> _GOAL_: Print the items below verbatim, starting at the line that contains "Where should I click to: Open the statistics" and ending at the line that contains "will [533, 519].", with both of those lines included.
◇ ◇ ◇ ◇ ◇
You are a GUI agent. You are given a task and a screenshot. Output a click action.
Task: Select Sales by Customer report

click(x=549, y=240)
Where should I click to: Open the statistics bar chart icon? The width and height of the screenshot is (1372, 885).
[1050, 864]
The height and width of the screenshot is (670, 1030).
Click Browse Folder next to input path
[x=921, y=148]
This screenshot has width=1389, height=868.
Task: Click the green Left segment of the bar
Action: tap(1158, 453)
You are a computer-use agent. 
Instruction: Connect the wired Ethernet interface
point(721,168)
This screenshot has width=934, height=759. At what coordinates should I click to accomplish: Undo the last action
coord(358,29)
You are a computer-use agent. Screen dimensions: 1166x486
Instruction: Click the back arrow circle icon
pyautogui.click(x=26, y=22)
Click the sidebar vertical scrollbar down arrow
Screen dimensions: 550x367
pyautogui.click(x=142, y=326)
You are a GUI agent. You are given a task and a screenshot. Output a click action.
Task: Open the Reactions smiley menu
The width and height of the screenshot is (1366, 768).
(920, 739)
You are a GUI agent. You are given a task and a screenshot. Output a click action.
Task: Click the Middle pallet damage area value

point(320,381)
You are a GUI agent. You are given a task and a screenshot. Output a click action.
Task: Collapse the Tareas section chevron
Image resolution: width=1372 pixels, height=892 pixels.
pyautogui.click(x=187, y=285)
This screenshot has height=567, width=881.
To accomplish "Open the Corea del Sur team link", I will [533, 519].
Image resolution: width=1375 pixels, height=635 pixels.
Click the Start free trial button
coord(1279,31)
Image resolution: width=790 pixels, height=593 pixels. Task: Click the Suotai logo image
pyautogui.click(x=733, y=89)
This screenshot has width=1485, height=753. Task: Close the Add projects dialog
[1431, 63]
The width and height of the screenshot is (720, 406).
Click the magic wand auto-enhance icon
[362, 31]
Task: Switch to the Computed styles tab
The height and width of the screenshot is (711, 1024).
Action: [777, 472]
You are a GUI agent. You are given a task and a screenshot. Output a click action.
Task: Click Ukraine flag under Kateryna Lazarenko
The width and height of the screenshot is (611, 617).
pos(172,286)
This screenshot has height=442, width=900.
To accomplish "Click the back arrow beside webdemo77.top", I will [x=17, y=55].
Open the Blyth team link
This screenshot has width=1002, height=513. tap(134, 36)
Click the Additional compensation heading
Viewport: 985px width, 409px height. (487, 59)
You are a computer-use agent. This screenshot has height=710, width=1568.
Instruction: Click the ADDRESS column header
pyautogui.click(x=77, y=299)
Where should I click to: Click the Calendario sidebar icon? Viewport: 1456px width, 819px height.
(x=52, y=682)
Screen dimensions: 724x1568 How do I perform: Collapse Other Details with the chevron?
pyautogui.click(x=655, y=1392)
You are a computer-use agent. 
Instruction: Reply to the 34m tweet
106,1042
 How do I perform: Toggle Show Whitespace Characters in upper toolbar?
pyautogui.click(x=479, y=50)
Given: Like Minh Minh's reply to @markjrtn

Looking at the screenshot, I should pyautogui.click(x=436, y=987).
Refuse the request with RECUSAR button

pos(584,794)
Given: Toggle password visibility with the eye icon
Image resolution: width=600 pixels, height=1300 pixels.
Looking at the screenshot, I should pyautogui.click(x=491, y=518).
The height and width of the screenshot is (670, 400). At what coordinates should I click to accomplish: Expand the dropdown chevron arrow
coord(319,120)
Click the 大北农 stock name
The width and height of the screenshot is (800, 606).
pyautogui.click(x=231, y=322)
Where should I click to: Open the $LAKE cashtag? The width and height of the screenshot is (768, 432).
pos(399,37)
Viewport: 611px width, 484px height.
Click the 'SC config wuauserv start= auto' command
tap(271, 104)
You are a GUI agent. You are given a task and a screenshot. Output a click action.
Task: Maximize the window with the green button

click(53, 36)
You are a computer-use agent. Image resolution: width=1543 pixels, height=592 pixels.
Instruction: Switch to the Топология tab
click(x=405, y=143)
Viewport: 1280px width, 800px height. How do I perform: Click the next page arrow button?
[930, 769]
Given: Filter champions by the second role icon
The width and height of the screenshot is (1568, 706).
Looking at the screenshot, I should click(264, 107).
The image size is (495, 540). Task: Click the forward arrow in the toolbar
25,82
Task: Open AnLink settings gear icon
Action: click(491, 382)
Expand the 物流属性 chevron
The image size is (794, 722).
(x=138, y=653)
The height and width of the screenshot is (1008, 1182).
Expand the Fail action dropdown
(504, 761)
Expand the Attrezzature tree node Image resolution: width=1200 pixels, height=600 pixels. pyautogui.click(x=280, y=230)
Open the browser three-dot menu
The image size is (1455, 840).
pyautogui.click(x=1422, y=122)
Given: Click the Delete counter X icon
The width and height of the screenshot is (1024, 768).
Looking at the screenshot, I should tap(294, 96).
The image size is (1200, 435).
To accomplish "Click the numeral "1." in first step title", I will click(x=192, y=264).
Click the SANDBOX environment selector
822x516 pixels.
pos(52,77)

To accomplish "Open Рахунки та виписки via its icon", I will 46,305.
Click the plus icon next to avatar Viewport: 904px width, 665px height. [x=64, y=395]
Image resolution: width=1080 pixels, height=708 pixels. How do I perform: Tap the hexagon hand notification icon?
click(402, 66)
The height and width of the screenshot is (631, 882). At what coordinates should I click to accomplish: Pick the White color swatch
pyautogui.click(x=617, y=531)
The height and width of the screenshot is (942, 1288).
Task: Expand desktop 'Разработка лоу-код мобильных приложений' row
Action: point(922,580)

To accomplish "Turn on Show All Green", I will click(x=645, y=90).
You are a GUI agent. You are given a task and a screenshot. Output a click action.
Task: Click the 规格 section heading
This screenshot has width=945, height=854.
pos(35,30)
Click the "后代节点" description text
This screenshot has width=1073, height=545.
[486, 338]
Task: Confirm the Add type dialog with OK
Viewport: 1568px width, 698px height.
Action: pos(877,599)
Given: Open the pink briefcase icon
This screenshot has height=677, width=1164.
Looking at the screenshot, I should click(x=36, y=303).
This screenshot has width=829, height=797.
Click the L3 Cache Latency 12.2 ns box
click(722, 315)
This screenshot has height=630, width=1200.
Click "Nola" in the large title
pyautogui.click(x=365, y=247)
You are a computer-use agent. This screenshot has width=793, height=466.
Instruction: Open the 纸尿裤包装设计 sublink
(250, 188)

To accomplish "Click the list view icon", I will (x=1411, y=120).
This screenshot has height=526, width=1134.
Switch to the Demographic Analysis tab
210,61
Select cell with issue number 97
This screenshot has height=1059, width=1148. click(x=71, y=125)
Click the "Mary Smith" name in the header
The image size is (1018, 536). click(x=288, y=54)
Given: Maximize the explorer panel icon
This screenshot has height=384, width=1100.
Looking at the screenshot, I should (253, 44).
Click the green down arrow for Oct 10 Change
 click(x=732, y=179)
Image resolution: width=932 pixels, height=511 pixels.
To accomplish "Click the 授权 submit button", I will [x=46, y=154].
◇ ◇ ◇ ◇ ◇
> _COMPLETE ANSWER_:
Where should I click to: Open the statistics bar chart icon? The width and height of the screenshot is (1372, 885).
[1050, 864]
The height and width of the screenshot is (670, 1030).
Click Browse Folder next to input path
[x=921, y=148]
This screenshot has width=1389, height=868.
Task: Click the green Left segment of the bar
Action: tap(1158, 453)
You are a computer-use agent. 
Instruction: Connect the wired Ethernet interface
point(721,168)
This screenshot has width=934, height=759. At what coordinates should I click to accomplish: Undo the last action
coord(358,29)
You are a computer-use agent. Screen dimensions: 1166x486
Instruction: Click the back arrow circle icon
pyautogui.click(x=26, y=22)
Click the sidebar vertical scrollbar down arrow
Screen dimensions: 550x367
pyautogui.click(x=142, y=326)
You are a GUI agent. You are given a task and a screenshot. Output a click action.
Task: Open the Reactions smiley menu
The width and height of the screenshot is (1366, 768).
(920, 739)
You are a GUI agent. You are given a task and a screenshot. Output a click action.
Task: Click the Middle pallet damage area value

point(320,381)
You are a GUI agent. You are given a task and a screenshot. Output a click action.
Task: Collapse the Tareas section chevron
Image resolution: width=1372 pixels, height=892 pixels.
pyautogui.click(x=187, y=285)
This screenshot has height=567, width=881.
To accomplish "Open the Corea del Sur team link", I will [533, 519].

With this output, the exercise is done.